● **What you have to do**: Lines from the start of the data through the line containing "Given: Click the" must be given again exactly. Leave the others out.

#####

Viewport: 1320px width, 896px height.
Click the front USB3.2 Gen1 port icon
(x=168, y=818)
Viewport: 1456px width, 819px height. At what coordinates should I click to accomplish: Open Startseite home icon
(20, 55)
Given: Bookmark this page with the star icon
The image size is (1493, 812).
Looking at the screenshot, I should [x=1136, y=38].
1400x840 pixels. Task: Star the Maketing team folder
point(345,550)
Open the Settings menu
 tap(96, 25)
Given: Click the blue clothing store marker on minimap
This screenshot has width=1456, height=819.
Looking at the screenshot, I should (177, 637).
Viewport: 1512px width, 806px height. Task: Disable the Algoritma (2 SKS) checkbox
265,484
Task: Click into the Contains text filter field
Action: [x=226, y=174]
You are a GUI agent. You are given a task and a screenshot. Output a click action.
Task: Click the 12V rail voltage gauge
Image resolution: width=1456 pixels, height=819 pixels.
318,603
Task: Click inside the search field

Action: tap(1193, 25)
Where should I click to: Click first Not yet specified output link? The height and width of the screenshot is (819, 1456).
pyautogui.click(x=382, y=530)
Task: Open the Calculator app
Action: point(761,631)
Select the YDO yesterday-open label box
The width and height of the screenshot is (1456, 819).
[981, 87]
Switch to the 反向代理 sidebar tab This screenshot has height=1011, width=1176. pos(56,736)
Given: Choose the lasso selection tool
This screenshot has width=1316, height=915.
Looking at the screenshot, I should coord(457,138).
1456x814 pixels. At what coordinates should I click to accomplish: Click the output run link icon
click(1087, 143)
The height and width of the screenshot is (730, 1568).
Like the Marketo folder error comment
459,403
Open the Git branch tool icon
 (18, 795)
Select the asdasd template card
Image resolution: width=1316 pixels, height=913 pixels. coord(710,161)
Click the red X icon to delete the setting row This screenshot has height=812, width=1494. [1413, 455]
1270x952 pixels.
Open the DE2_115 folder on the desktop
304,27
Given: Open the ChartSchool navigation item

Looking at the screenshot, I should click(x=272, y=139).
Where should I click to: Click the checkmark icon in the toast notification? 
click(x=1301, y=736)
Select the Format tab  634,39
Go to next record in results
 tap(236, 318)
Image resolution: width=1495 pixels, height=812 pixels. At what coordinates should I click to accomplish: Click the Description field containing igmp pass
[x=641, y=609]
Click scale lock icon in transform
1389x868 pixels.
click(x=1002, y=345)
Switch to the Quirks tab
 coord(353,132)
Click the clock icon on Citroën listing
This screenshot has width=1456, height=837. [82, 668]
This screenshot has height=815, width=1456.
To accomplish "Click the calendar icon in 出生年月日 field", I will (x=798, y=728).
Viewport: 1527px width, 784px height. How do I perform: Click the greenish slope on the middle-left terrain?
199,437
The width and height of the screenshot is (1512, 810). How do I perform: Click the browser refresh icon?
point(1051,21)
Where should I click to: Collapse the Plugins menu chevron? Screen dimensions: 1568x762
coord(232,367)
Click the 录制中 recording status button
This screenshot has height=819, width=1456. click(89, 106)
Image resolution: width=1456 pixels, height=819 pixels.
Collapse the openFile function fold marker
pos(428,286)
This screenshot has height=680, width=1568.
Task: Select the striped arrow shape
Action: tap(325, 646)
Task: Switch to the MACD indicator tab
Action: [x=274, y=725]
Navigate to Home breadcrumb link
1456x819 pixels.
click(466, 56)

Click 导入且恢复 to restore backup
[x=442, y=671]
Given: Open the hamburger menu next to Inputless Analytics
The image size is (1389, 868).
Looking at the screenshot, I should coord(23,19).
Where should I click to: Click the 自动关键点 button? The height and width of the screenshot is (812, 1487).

#####

● **Solution for this exercise**:
Viewport: 1320px width, 896px height.
Click the front USB3.2 Gen1 port icon
(x=168, y=818)
Viewport: 1456px width, 819px height. At what coordinates should I click to accomplish: Open Startseite home icon
(20, 55)
Given: Bookmark this page with the star icon
The image size is (1493, 812).
Looking at the screenshot, I should [x=1136, y=38].
1400x840 pixels. Task: Star the Maketing team folder
point(345,550)
Open the Settings menu
 tap(96, 25)
Given: Click the blue clothing store marker on minimap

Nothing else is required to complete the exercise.